Not comfortable as a lyricist, Clawson tapped friend Caroline Peacock, an amateur lesbian poet and fellow chorister at OurSong, to provide the words. She was happy to oblige.

When neither writing nor singing, Peacock is an Episcopal priest and chaplain educator who directs the Spiritual Health program at Emory Winship Cancer Institute. She says the lesbian connection with a work isn’t its only strength. It must be celebrated for its kindness and tenderness too. 

The final bit of magic sprinkled upon the collaboration is choreography. With “For Us,” it’s James Ellzy, a family physician at the Defense Health Agency by day, and choreographer/dancer/chorister the rest of the time, who brings it together. 

“By the time it gets to me, the painter, composer, and lyricist are done. But for the choreographer, it’s just starting,” Ellzy says. “My job is to explore the back story and bring it to life. For this piece, I’m using two blankets from the original painting and bringing them out to something new.”

A lyric from “For Us” reads “not for the gaze of men” The choreographed piece includes a female couple and dance corps who are purposely not looking at the two women at times, especially when the “gaze of men” is sung. 

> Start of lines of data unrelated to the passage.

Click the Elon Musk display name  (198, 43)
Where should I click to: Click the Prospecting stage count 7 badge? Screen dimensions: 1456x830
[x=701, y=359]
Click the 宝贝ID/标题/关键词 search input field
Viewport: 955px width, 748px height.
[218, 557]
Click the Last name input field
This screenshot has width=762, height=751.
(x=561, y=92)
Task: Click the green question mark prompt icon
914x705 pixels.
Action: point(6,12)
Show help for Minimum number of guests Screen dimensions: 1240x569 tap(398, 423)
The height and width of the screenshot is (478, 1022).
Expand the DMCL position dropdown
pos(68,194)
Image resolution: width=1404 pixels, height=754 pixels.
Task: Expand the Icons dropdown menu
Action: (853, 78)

Ellzy’s connection with GMCW began as a guest artist in 2010 and then joining in 2011. He’s a baritone in the Chorus as well as a board member, and describes the interdisciplinary “Portraits” as extremely unusual but possibly comparable to Stephen Sondheim’s “Sunday at the Park with George” in which the painting comes to life. 

All the “For Us’” artists are honored to have been selected to participate, and are looking forward to their respective efforts being shown/sung/heard at the Kennedy Center, especially during Pride month. It’s not an everyday occurrence, they agree.

Cox is thrilled how the collaborative team has been absorbed by the artistic and personal details involving her 23-year long love story. She’s delighted by the experience, saying the work validates her journey as an artist and an LGBTQ advocate.

And Peacock, speaking for the group, sums it up: “It’s incredibly gratifying to do things that bring us joy, and when those things have a place in our world, it’s a great gift.”